It is a truth universally acknowledged by the internet that a woman who washes her hair more than twice a week must be deeply confused, or perhaps living under a rock and therefore unaware of the 2015-2017 ban on this practice.
I’m kidding about the ban (that would be some next-level Handmaid’s Tale shiz), but I’m not kidding about the fact that concern over hair-washing frequency has intensified over the past few years, to the point that it seems like a publicly accepted facet of hygiene philosophy. Just like the sky is blue and grass is green, shampoo is public enemy #1.
There have been countless articles cautioning against daily washing and preaching the virtues of shampoo abstinence. “We are well trained to lather, rinse and repeat,” writes the New York Times. “But chances are you’re washing your hair far too often.”
Not only is this seen as not ideal, it is also touted as damaging. “You should never wash your hair every day,” says celebrity hairstylist Ted Gibson to The Huffington Post. “All this does is strip essential oils from your hair. Day-old hair styles better and generally looks better than freshly washed hair.”
You guys! We are living in a hair-washing fear culture filled with shampoo smear campaigns and 14-day fasts. I didn’t realize the extent of it until I was getting my hair highlighted last weekend and my beloved stylist (blonde-making magician Cara Craig of Suite Caroline salon) offhandedly mentioned that she washes her hair every day. My reaction was one of horror. “You do!?!?,” I asked, stunned. My gut reaction was to immediately start…well…hair-shaming her. “You’re not supposed to do that, you know,” I wanted to say. But then I thought, who am I to question a hair stylist about hair? Isn’t she the one touching hundreds of scalps all day long? So instead, I asked, “What do you think about all the hype about how you should only wash it, like, once a week?”
“I do support not washing your hair everyday if that’s your preference — it’s just not for me,” she said. “I wash my hair every day because I think it looks better. I have fine, blonde hair and my scalp is relatively oily. Maybe it’s just that my face is not dry and I wear longish bangs, so I like to keep them clean. I also exercise in the morning and need to at least rinse my hair after that. It feels good when my hair is clean and it looks better, too.”
Huh. Sounded pretty logical to me. Exceptionally logical, actually.
I asked her if there was any validity to the blanket statements people make about how literally everyone on the planet (hyperbole intended) could benefit from washing their hair less.
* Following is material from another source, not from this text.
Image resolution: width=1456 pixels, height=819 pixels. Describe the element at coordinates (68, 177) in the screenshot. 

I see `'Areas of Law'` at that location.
“Several years back, everyone started talking about not washing your hair everyday and how washing your hair everyday is ‘bad,’” she said. “That’s the tricky part about beauty trends — they just aren’t made for everyone. Everyone’s hair and grooming habits are different. I guess I am uncomfortable when clients feel like they are ‘in trouble’ for washing their hair everyday. That’s my least favorite part about beauty trends.”
I was blown away — not because what she said was particularly radical, but because I hadn’t realized how narrow-minded my thinking about hair hygiene had become. I too, hated the idea of women feeling “bad” or “in trouble” for doing something that made them feel good, so why was I so quick to hair-shame?
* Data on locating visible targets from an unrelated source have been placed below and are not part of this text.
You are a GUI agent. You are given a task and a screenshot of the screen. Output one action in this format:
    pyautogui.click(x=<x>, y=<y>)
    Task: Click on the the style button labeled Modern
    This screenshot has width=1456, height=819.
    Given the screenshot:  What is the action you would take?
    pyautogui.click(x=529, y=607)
For context, I’m one of those lucky people who can go a week, even a week and a half, without washing my hair. My hair is naturally very coarse, curly and dry, so forgoing shampoo for days on end is NBD. But until that moment in the salon, I didn’t think of myself as lucky — I thought of myself as “good.” I was a good hair-washing good girl. (Translation: I was a self-righteous hair jerk!!!!)
“Yes,” said Yvonne, who washes her hair every other day. “I only started washing my hair every other day because I was shamed for washing it everyday. And that’s why my hair looks like crap every other day now. I’m probably gonna go wash it right now.”
Edith, who washes her hair daily, reported a similar experience: “It’s the same as blow-drying daily, which I also do. I’ve seen no negative side effects but am shamed regardless.”
Leandra, Leslie and Amelia, who have hair with more texture, wash every three days, and Shari and Erica, who have tighter curls, wash their hair once a week like I do. There is an obvious correlation between texture and hair-washing frequency preference, which makes a lot of sense, but what doesn’t make sense to me is why we started assigning moral value to hair-washing frequency in the first place.
The internet is a wild place, where “shoulds” and “shouldn’ts” spread faster than creamy peanut butter on hot bread, especially in the beauty/health/wellness sphere. Sometimes a simple gut check is necessary. If it makes you happy, do it — and if it doesn’t, don’t. Right now, what would make me happy is some creamy peanut butter on hot bread, if that can pls be arranged.